С подбородка у меня капает кровь, запястья дергает, я лежу лицом вниз в мокром, замаранном платье, на которое потратила не одну неделю. Юбка сбилась в комок у меня на бедрах, увечные ноги и панталоны – у всех на виду. Медленно подымаясь на локтях, оглядываю порванный лиф. Внезапно я изнурена всем этим – постоянной угрозой унижения и боли, страхом, что моя слабость заметна, попытками вести себя, будто я нормальная, а это не так; меня накрывает рыданием. Нет, не хорошо – вот что хочу я сказать. Я испачкана, унижена, пристыжена. Я бремя, я срам.
– Встать сможешь? – по-доброму спрашивает Лора, встав надо мной. Садится на корточки. – Позволь помочь.
Я отворачиваю лицо.
– На перелом не похоже, – бормочет Фред, пробегая знающими фермерскими руками мне по запястьям и щиколоткам. – Но синяки и отеки будут, боюсь. Бедняга. – Велит мне посгибать руки, а это непросто, даже когда мне не больно. Лицо мне перекашивает, и Фред говорит: – Возможно, сильный вывих. Хорошего совсем ничего, но могло быть и хуже.
Лора ждет со мной, пока Фред бегает домой за машиной. Дома они заносят меня внутрь и наверх, ко мне в комнату, где Лора снимает с крючка на двери мою ночную сорочку и деликатно помогает мне переодеться, Фред осторожно моет мне лицо и руки. Когда они закрывают за собой дверь, я закапываюсь в одеяла и отворачиваюсь к стене.
Как я, дева из чудной сказки, так скоро превратилась в несчастную старую деву? Это произошло почти без моего осознания – я стала вековухой.

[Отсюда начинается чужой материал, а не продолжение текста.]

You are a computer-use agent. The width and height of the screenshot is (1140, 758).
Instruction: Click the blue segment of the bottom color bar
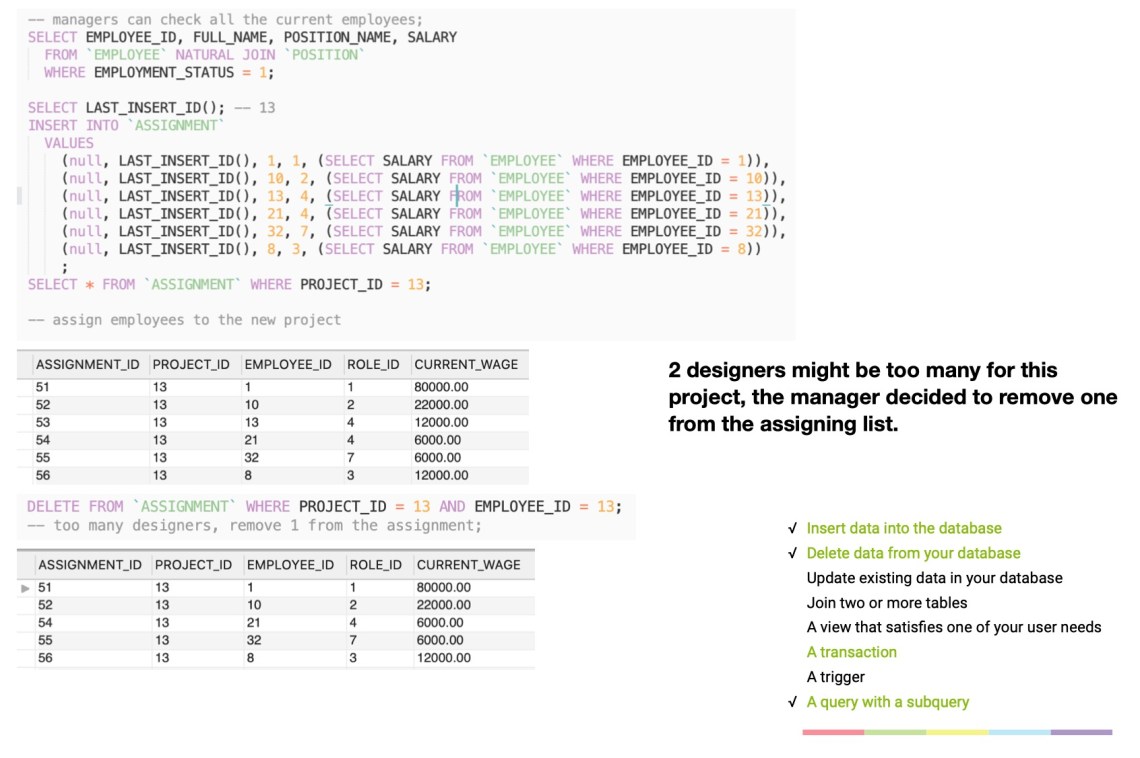point(1020,733)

Маммея говорила, что в ее времена женщину, не успевшую выйти замуж до тридцати, именовали скатом – в честь плоской, шипастой, доисторического вида рыбы. Так звали Бриджет Бишоп, сказала Маммея.
Когда мамино здоровье становится до того шатким, что им с папой нужны раздельные спальни, я предлагаю ей свою. Мама мучается: беды с почками все хуже, ноги набрякают от жидкости. Она теперь спит сидя в кресле в гостиной. Я переезжаю вниз, где постель мне – тюфяк на полу в гостиной, скатываю его по утрам и убираю в чулан. Все не так плохо: я ближе к кухне и уборной, втайне радуюсь, что не нужно преодолевать лестницы.
По утрам готовлю дневную трапезу и ношу ее через узкую кладовку к круглому дубовому столу в гостиной – для нас с папой и Алом, собираю отдельную тарелку, чтобы Ал отнес ее маме наверх. Жареная или вареная картошка, зеленая фасоль, жареная курица, индейка или свинина, жаркое с бараниной, морковью, луком и картошкой. Раз в несколько дней пеку дрожжевой хлеб. Смотрю, как подымается тесто, сбиваю его, смотрю, как оно всходит вновь. Летом и осенью заготовляю ягоды, которые Ал снимает с кустов, и клубнику, выращенную им в саду, для варений и джемов, тортов и пирогов.